Entries taken from a collection:
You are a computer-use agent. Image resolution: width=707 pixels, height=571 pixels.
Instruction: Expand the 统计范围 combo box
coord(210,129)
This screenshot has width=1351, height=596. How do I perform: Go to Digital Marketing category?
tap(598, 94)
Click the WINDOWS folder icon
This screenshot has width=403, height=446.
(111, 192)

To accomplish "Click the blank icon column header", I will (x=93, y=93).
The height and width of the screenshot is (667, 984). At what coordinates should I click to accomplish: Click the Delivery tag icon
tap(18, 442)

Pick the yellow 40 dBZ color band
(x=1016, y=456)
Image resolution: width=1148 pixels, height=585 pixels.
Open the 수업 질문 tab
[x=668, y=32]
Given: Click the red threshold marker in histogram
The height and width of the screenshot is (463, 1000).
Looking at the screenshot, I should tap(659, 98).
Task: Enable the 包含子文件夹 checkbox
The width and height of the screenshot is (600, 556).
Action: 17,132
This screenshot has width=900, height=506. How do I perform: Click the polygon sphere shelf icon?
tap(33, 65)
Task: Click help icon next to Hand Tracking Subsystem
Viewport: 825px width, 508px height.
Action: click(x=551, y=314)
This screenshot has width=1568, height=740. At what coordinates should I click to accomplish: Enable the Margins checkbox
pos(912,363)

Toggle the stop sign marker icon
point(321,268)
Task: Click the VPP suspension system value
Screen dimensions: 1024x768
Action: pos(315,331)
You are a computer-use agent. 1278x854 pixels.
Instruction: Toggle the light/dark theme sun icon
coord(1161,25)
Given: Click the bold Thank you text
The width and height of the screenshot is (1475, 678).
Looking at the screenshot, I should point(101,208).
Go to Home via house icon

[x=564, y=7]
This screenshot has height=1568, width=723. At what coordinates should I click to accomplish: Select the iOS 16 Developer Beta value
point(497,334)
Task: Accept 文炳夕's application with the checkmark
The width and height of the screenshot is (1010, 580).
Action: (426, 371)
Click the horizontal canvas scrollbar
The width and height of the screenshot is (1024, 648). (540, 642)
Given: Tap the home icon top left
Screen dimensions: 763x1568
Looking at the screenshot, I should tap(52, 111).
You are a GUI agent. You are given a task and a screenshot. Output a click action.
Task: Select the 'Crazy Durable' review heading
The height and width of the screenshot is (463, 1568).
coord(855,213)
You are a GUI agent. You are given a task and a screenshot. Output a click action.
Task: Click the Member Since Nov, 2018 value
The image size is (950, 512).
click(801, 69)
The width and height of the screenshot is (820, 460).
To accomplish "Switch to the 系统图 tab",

■ **ACTION ITEM**:
Determine how many lines of the data contain "computer" and give nothing but that number.

■ **ANSWER TO THE EXERCISE**:
2